PROBLEM REQUIREMENTS — Look through the records and report how many lines include the word "text", with no other words.

"""

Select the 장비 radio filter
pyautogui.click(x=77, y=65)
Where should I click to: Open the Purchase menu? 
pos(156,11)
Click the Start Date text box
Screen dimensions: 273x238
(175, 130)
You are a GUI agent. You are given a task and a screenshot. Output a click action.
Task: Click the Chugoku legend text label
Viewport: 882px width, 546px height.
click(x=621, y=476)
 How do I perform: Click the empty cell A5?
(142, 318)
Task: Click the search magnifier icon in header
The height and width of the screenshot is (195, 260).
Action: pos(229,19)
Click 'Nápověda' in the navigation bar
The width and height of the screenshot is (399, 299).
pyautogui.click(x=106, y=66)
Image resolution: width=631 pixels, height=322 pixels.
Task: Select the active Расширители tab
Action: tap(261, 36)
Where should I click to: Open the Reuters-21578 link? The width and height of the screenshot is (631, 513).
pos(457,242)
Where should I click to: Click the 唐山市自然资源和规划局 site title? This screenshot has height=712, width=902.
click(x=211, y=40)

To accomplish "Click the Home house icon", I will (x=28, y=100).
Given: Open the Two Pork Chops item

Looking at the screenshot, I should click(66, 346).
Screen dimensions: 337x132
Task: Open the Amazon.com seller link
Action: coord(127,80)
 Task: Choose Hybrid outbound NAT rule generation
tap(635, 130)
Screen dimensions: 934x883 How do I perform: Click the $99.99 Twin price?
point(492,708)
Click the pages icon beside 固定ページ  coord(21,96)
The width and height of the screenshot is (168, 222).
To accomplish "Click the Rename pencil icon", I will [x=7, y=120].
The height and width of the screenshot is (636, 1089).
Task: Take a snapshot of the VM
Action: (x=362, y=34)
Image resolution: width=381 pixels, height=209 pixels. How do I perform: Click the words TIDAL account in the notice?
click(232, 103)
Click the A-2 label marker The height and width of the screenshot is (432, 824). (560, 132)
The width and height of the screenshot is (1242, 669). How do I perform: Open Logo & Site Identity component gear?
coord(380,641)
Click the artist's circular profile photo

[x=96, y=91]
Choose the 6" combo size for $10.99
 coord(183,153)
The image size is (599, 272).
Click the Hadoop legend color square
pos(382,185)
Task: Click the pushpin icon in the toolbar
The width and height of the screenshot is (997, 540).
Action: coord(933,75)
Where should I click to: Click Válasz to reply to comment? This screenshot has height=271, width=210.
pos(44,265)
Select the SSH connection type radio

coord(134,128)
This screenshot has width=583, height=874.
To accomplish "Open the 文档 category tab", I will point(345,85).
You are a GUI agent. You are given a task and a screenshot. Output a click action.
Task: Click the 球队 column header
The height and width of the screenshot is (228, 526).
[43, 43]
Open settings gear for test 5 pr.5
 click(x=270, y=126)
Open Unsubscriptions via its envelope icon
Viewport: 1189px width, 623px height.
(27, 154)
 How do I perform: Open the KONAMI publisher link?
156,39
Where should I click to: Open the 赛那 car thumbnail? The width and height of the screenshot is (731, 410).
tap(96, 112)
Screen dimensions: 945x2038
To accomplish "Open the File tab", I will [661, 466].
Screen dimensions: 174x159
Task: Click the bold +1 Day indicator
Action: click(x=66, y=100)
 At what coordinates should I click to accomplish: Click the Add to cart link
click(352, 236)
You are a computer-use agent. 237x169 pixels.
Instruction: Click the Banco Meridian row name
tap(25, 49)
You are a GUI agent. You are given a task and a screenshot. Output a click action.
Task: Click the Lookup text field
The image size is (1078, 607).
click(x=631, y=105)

"""

TASK ANSWER — 3